Landscape, Time, and Exploration

By Forrest Smith - Drempd.com

It may have been pouring rain, but the itch to explore the folds and crimps in the Pacific Northwest Landscape is still strong. I drove from my parents’ place in Packwood, WA back to Tacoma this afternoon, after a layer of snow coated everything a few hundred feet above the misty valley bottom.

The snow seems to make the valleys and ridges more visible. A green hill of un-flocked trees rises in front of the next ridge over, which is caked in white. Between the ridges are small valleys, with creeks overflowing with winter precipitation. Who know’s what’s in that valley? There could be large waterfalls, beautiful pools, interesting rock formations, perhaps even snowy meadows a little higher up. Each valley holds secrets that I’ll never discover.

I think often about the contrasts between the Pacific Northwest, where I grew up, and Southern California, where I currently reside.
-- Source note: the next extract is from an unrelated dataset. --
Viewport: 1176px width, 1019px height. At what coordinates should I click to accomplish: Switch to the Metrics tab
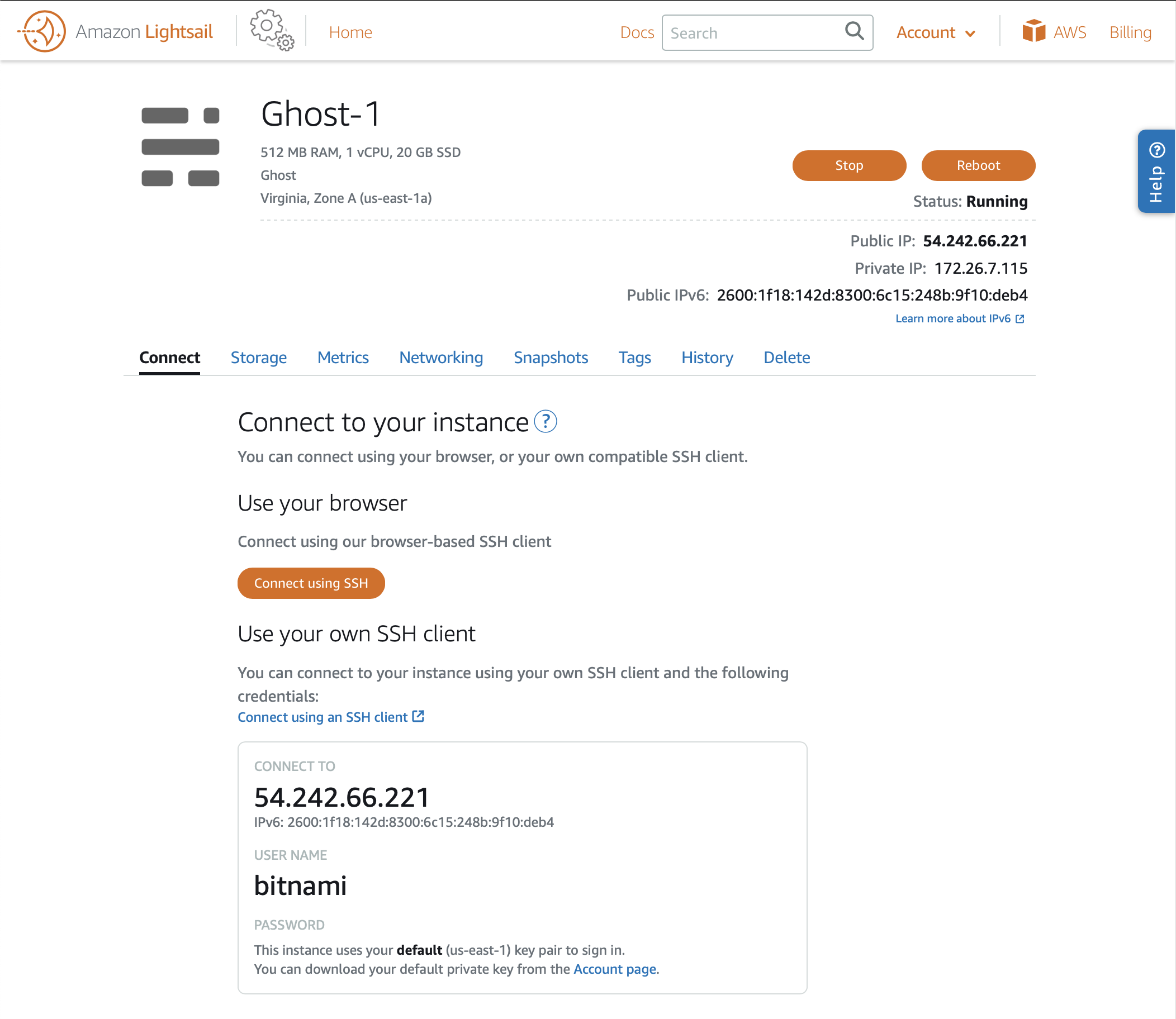343,358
If you don’t think about it, a square mile of a piece of land contains the same amount of land as any other square mile. Of course if you think about it, depending on the vertical relief, valleys, and ridges, some square miles have far more land area. More land to explore, more things to discover. Compound that in the Northwest with a thick cover of evergreens that conceal the landscape beneath. It is a land that wants to you explore it.

I guess this is a bit of a lovefest for the Pacific Northwest. We left in part to escape the dark, wet days of winter, but the landscape still exerts its pull. More and more, we’re thinking that the warm winters of San Diego is where we want to be, but there is definitely a part of me that wonders if I’ll regret that decision to not fully commit myself to the landscape where I grew up.